Supplied material start

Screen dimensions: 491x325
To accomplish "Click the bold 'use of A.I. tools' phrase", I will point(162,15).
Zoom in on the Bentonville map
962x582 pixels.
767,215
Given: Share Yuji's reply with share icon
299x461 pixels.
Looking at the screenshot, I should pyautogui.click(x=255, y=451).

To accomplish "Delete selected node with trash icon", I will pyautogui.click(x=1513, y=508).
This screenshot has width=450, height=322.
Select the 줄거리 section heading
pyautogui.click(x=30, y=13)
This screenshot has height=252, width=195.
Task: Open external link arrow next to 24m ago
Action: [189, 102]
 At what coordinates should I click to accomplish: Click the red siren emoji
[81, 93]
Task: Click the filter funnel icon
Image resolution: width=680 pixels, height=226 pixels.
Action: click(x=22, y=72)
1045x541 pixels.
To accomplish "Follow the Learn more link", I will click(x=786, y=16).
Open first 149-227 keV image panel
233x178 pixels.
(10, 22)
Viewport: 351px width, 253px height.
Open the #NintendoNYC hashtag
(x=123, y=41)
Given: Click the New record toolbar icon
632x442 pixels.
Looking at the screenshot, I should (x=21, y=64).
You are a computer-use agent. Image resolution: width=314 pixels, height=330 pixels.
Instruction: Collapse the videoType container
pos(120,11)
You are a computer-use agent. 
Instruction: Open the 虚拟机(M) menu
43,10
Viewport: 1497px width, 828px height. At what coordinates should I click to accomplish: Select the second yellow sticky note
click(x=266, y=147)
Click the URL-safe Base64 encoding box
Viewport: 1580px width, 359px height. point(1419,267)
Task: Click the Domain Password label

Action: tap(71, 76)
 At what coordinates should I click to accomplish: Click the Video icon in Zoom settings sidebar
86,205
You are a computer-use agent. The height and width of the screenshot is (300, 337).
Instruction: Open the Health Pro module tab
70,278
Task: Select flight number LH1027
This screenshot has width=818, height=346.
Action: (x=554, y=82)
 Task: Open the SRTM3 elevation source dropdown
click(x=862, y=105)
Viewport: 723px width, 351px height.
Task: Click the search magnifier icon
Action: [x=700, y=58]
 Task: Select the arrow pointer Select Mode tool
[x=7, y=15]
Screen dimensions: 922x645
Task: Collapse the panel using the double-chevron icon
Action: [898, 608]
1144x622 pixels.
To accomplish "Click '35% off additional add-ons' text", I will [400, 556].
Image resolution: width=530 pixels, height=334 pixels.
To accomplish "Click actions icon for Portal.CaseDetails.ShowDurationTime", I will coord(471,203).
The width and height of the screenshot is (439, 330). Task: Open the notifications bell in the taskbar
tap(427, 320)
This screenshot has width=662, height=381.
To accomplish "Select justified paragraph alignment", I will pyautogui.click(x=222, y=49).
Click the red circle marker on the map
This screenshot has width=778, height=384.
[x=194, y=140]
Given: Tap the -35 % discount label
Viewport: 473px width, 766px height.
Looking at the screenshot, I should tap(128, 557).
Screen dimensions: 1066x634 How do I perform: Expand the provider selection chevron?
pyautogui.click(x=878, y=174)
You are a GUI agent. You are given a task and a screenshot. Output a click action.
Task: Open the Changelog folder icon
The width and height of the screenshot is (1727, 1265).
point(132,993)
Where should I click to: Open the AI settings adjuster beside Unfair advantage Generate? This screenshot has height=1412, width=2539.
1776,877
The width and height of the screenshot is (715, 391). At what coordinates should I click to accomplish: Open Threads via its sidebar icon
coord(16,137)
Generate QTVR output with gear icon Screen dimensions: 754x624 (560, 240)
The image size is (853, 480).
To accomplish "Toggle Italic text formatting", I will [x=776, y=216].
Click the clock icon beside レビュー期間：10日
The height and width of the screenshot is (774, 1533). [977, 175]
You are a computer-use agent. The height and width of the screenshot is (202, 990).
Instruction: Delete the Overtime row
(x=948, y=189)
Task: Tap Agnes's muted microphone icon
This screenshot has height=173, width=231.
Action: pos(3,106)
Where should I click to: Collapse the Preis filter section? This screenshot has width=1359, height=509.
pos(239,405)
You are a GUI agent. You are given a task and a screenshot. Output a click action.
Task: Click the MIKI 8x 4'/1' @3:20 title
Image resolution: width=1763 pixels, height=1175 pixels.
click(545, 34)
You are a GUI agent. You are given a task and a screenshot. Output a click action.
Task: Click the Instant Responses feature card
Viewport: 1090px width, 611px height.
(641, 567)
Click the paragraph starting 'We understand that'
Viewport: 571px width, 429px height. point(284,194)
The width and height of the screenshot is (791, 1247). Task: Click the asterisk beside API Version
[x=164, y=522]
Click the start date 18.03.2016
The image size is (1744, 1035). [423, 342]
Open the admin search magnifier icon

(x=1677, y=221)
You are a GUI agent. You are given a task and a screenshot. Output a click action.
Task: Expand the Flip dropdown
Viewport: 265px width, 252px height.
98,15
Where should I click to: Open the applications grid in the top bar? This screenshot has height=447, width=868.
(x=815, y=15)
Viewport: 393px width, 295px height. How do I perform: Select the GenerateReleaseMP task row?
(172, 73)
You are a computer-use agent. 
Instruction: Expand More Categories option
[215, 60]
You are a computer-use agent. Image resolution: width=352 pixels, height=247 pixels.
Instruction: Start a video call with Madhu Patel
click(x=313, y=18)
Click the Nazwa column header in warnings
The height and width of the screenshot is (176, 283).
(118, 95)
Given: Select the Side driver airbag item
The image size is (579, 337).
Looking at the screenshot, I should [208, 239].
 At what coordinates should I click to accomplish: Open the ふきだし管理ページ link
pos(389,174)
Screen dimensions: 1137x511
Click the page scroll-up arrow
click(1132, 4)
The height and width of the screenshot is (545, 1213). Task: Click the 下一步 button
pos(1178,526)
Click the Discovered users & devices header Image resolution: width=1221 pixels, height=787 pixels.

Supplied material end

● **Work to be completed**: Reproduce the data word for word, starting at its first line and ending with the line that contains "will pyautogui.click(x=1513, y=508).", including both of those lines.

● **Finished exercise**:
Screen dimensions: 491x325
To accomplish "Click the bold 'use of A.I. tools' phrase", I will point(162,15).
Zoom in on the Bentonville map
962x582 pixels.
767,215
Given: Share Yuji's reply with share icon
299x461 pixels.
Looking at the screenshot, I should pyautogui.click(x=255, y=451).

To accomplish "Delete selected node with trash icon", I will pyautogui.click(x=1513, y=508).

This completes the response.